Books Read

Stiff: The Curious Lives of Human Cadavers

Stiff: The Curious Lives of Human CadaversStiff: The Curious Lives of Human Cadavers (audio) by Mary Roach
Published: 2003
Narrated by: Shelly Frasier

What uses are there for cadavers? How have they been acquired over the years? What eventually happens to them? These are the questions that Mary Roach sets out to answer in this surprisingly funny, and often disgusting, book.

We begin with an introduction into how they’re used medically. From anatomy students to a plastic surgery workshop, the cadavers help train our medical professionals so they don’t screw up on the living. I couldn’t help but imagine accidentally walking in on that plastic surgery workshop just before it had started – a large conference room with forty decapitated heads resting on tables. That could be a shock first thing in the morning.

It wasn’t long until I had been lured into a false sense of security. I’m not that squeamish a person, but I don’t do well with bodily fluids or maggots while I’m eating lunch. There were some very specific explanations on what happens to a cadaver as it decomposes. This was at a Body Farm, where they test body decomposition in various environments to get a better understanding for forensic investigation, so it’s very worthwhile science and not gratuitous, but I should have avoided that chapter during lunch.
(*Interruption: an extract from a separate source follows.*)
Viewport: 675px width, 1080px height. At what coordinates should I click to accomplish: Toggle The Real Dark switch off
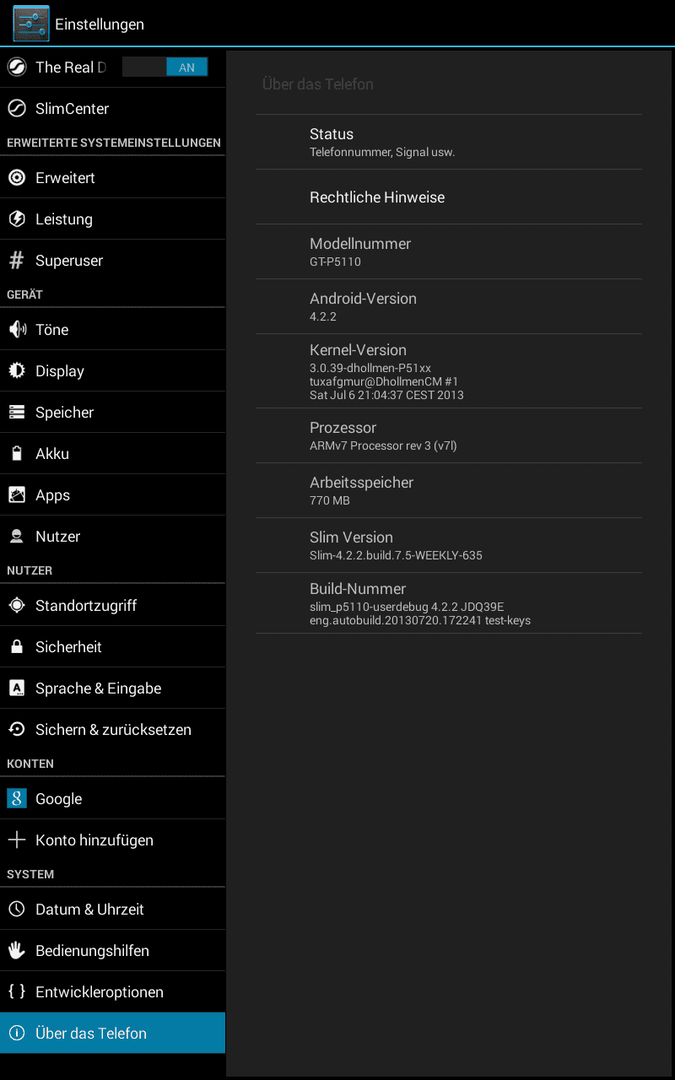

The chapter on body snatching was quite interesting. Cadavers were, and are, a necessary part of medicine, but in the UK before 1832 only the bodies of executed murderers were legally acceptable to use. There just weren’t enough for the required training in the country, and with no refrigeration to keep the few legal cadavers fresh, they had to look elsewhere. Paying body snatchers to retrieve fresh bodies from the cemetery became surprisingly common. It happened so often that people began to bury their dead in Mortsafes – locked iron cages. It’s an interesting moral situation, needing to steal corpses to help the living.

Roach also describes some controversial experiments around head transplants, such as Vladimir Demikhov creating a two-headed dog and Robert White transplanting a monkey’s head onto another monkey’s body. The bit that got me was when she described the act of feeding the Franken-monkey as a bit of a ‘dirty trick’, since his esophagus hadn’t been attached. It’s quite creepy, but it’s also research that could contribute to human head transplants in the future. Whether that’s an ethical choice, as opposed to harvesting that body’s organs to save multiple people, is another dilemma we may someday have to consider.
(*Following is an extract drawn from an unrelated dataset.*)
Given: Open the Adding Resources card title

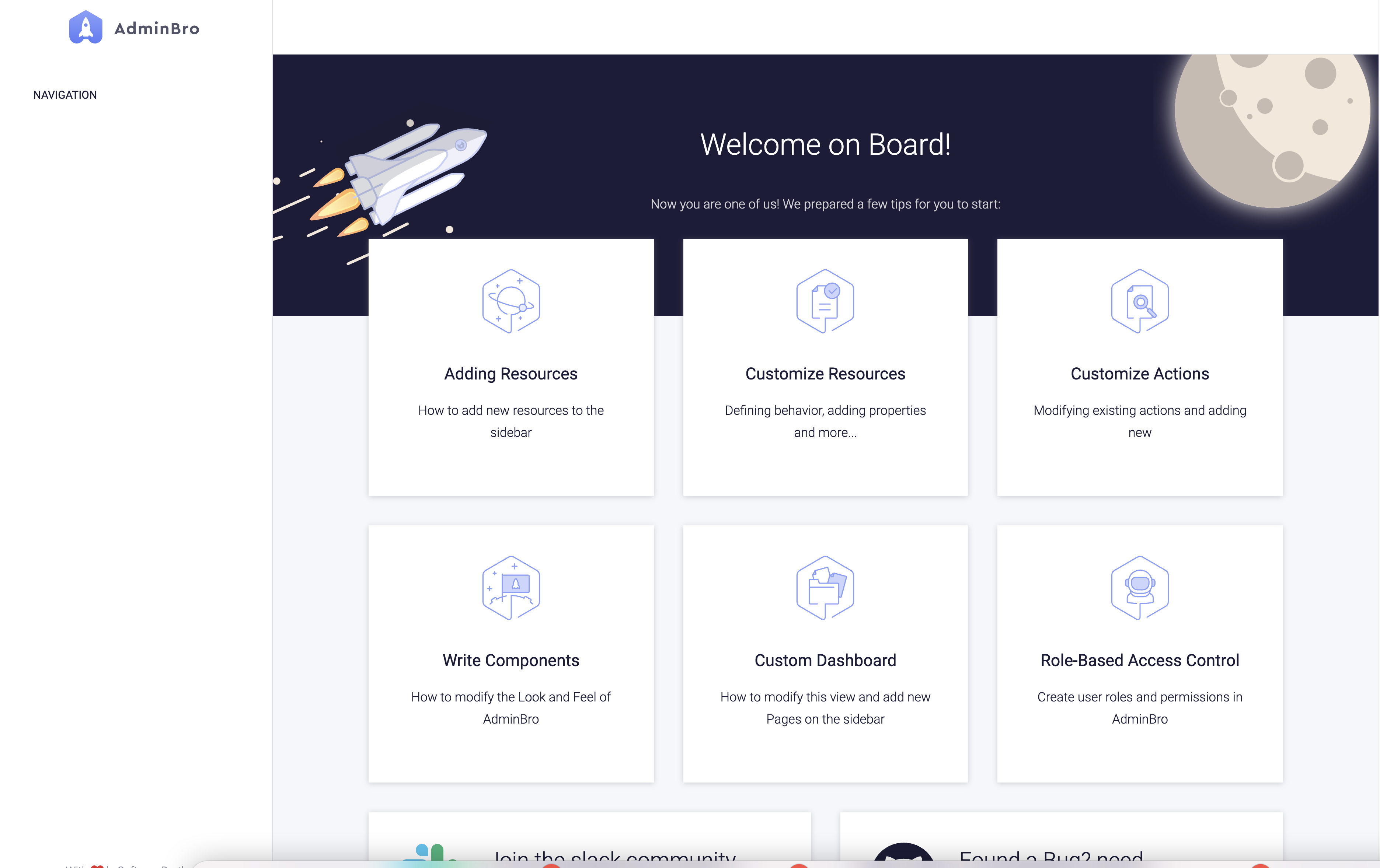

Ignoring the lunch I was eating corn chowder and reading about a cadaver’s stomach contents making its way back up the esophagus during decomposition, I enjoyed reading this. It’s a good mix of creepy and interesting. I’m focusing a little on the nasty bits, but it certainly becomes obvious that cadavers are important in training our medical professionals and furthering life-saving research.

But H is different. She has made three sick people well. She has brought them extra time on earth. To be able, as a dead person, to make a gift of this magnitude is phenomenal. Most people don’t manage this sort of thing while they’re alive. Cadavers like H are the dead’s heroes.
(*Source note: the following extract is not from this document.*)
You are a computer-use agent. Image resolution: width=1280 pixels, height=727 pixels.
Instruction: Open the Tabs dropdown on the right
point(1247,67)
It is astounding to me, and achingly sad, that with eighty thousand people on the waiting list for donated hearts and livers and kidneys, with sixteen a day dying there on that list, that more than half of the people in the position H’s family was in will say no, will choose to burn those organs or let them rot. We abide the surgeon’s scalpel to save our own lives, our loved ones’ lives, but not to save a stranger’s life. H has no heart, but heartless is the last thing you’d call her.

If you aren’t already an organ donor, you can likely register online. If you live in British Columbia, you can register at BC Transplant. I know I’d rather save lives after death, whether directly through donation or indirectly through research, instead of wasting away in a box somewhere.